Colin Campbell from the website Polygon described the game as "emotional" and compared the "gloomy visual tones" to another video game, That Dragon, Cancer. Campbell said that Fragments of Him took time to rise to its emotional peak but when it does, it reaches it "with a searing and open humanity that connects the player with each of [the game's] characters". He continued by saying that the game contained excellent voice acting and writing. Laura Kate Dale, writing for the blog Destructoid, also compared Fragments of Him to That Dragon, Cancer.

Many reviewers praised the game's narrative. Andrea Maderna said that it gave off an emotional vibe and had fantastic narrative choices and structure, though the player's role is limited. Laura Kate Dale was disappointed, saying that the narrative would shine more in the form of a short film as it seemed more impressive when it was a "five minute convention floor demo than as a two and a half hour long finished product". Eric Swain, of the on-line magazine PopMatters, said that he found himself asking "Why is this a game?", and suggested that it would work better as an audio drama.

The game's repetitiveness was criticised by many reviewers. Sam Zucchi of Kill Screen said that the game got tedious and that the repetitiveness of clicking on objects was sometimes trivial. He said that it was as though the game was saying: "No, you really don't understand. Let me show you". Alessandro Baravalle of Eurogamer said that although parts of the game were poorly managed or redundant, it did have some exciting moments.
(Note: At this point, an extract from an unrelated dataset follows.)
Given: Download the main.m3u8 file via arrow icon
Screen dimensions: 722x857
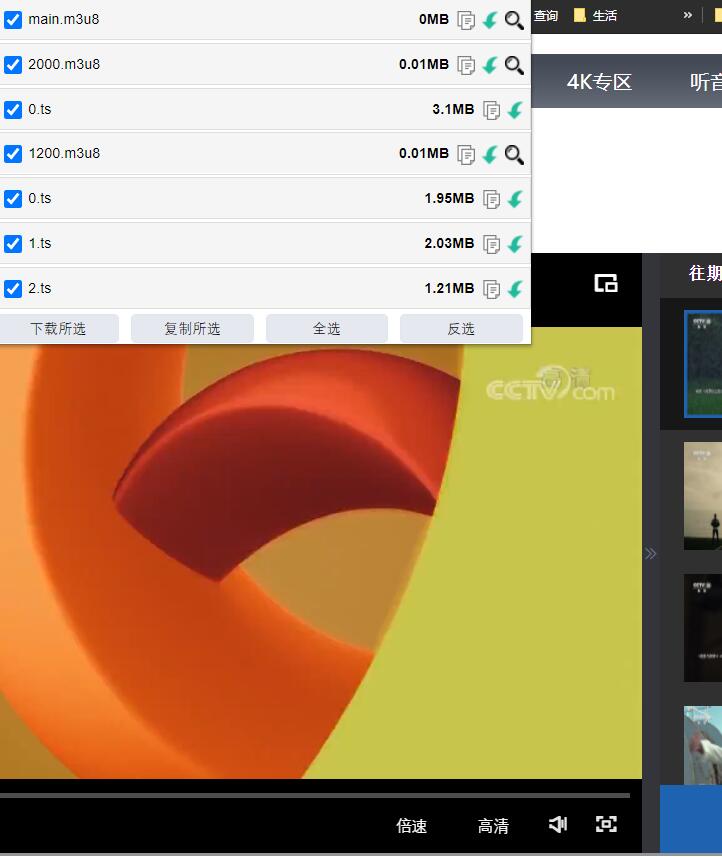Looking at the screenshot, I should pos(490,20).
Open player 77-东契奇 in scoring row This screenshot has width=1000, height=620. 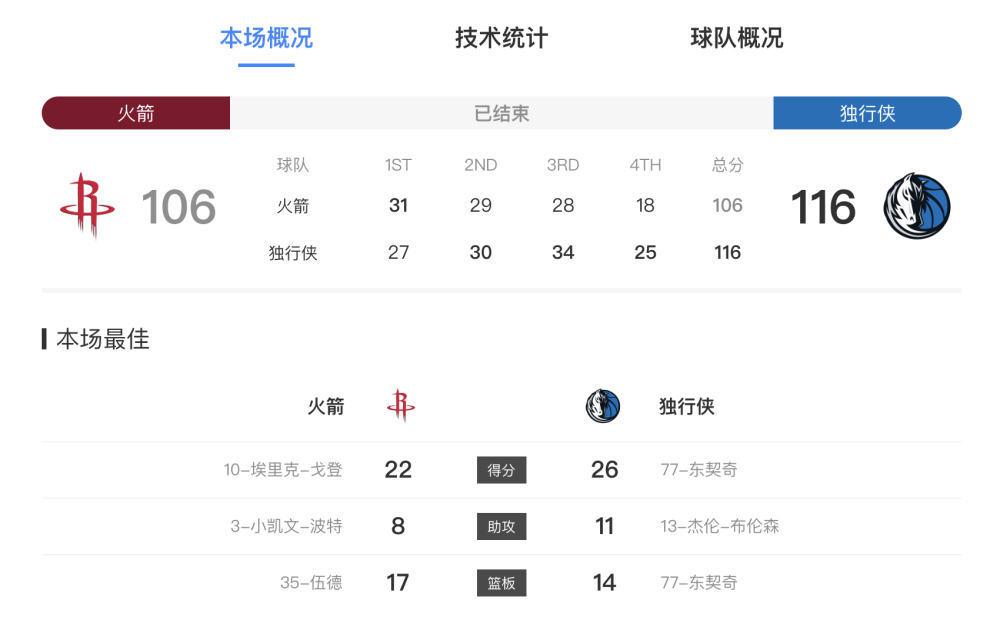(699, 470)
Eric Swain said that the story is great but the game as a whole is let down by the repetitiveness of some parts and, as a result, becomes exhausting to play.

Aggregate score
| Aggregator | Score |
|---|---|
| Metacritic | PC: 69/100 XONE: 73/100 |

Review scores
| Publication | Score |
|---|---|
| Destructoid | 4/10 |
| Eurogamer | 7/10 |
| IGN | PC: 7.2/10 PC: 9/10 |
| PopMatters | 5/10 |
| RPGFan | PC: 80% |
| Kill Screen | PC: 79/100 |

===Awards===
Fragments of Him has won one award and has been nominated for others. The game won the People's Choice Award at Develop: Brighton, as well as being nominated for the Writers' Guild Awards' Best Writing in a Video Game award, the SXSW Matthew Crump Cultural Innovation Award in 2017, and being nominated for five awards at the Game Connection conference in Paris. The five nominations consisted of the Best Desktop / Downloadable, Best Casual Game, Best Story / Storytelling, Most Creative & Original, and the Best Indie Game. It was also nominated for two Dutch Game Industry Awards in 2016 in the categories of Special Award and Best Music & Audio.